I was putting this together for my theatre, and thought I'd make it accessible for anyone who wants it:

signage.cpfx.ca

All you have to do is upload your signage image (static image only, this won't do your powerpoints...yet?), then open up the provided URL in a browser (that is, in Chrome), and go fullscreen. You can then use the other URL to control the signage, e.g. turn it on and off, nicely overlay messages, override the entire display to get peoples' attention, add snow, etc.

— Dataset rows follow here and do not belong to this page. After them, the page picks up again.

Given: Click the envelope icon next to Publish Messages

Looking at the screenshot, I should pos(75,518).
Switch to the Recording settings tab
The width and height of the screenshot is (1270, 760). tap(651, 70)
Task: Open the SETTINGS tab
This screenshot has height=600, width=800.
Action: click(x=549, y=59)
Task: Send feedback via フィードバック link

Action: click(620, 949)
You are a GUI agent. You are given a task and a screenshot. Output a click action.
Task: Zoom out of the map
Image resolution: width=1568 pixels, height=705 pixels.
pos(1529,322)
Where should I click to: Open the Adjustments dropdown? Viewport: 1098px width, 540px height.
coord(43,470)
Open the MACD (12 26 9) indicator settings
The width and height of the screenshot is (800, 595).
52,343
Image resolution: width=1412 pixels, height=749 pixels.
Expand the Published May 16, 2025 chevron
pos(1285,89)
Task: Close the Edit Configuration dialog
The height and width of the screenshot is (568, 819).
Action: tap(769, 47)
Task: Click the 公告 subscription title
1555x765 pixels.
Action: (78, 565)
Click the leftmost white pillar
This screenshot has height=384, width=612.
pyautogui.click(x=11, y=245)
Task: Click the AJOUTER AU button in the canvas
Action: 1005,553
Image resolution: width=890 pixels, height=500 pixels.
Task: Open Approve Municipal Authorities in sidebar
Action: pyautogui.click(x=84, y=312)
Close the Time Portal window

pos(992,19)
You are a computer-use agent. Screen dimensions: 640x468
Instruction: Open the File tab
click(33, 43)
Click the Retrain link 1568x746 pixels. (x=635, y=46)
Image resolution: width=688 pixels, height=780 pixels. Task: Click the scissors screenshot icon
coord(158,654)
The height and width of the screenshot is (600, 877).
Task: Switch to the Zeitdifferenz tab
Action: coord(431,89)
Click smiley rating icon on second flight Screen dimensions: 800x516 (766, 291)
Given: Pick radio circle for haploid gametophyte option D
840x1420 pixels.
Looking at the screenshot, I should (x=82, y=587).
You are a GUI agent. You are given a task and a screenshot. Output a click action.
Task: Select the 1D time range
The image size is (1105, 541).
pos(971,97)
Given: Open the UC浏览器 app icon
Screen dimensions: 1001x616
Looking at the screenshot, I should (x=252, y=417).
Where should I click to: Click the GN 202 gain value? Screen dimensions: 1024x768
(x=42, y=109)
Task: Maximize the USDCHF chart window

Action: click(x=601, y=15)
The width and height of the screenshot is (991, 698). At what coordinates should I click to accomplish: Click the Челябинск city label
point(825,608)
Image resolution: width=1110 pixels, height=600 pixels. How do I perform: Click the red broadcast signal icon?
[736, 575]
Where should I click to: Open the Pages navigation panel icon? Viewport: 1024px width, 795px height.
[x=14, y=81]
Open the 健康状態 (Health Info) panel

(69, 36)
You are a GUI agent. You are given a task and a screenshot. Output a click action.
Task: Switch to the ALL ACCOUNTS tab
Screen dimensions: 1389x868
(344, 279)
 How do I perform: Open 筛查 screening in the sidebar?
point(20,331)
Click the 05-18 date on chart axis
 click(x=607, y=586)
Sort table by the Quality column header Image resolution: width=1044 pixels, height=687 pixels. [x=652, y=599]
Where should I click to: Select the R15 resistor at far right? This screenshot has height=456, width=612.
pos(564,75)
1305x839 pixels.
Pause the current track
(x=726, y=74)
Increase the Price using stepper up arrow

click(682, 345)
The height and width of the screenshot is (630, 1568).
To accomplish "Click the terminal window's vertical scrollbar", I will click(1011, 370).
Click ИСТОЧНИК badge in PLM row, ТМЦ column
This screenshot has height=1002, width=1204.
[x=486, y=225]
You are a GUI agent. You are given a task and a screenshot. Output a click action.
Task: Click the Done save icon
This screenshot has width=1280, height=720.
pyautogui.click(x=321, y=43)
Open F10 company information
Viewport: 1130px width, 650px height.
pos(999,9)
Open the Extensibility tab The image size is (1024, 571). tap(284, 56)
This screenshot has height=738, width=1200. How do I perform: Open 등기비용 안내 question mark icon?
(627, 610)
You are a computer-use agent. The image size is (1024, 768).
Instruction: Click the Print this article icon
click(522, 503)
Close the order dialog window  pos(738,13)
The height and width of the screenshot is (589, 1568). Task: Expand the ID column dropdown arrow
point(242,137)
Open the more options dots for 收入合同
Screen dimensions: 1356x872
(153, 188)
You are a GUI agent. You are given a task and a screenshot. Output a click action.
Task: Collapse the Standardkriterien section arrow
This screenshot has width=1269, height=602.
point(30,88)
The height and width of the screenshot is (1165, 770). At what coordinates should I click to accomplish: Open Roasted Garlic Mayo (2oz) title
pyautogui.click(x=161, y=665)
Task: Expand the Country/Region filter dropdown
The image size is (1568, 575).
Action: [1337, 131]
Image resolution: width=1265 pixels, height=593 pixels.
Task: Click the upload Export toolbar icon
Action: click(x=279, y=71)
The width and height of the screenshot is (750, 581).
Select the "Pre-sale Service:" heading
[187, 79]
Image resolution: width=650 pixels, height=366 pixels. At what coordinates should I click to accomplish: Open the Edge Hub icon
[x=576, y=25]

The control page is optimized for iDevices, too, so you don't need to dedicate an entire computer to it.

Example:
Signage (WARNING: will hide your cursor while it's over the page)
Control (go wild)


----------



## esmphoto (Dec 16, 2011)

hmmm, Nice!

I use Rise Vision, but this is very simple and has the option for an immediate override (which rise vison lacks despite my repeated requests)

I like it


----------



## cpf (Feb 26, 2012)

Well, once I enabled 2-factor authentication on my gmail account, my previous strategy of emailing myself the display URL to open on the player PC kind of fell apart. 

So, I upgraded the entire site so that it shows a list of the 10 latest signage-es uploaded from your IP. They are view-only links, though, so no worries about errant patrons hijacking your signage (and you can always unchecked the checkbox before you upload). You can now opt to have the URLs automatically emailed to your inbox, too.


----------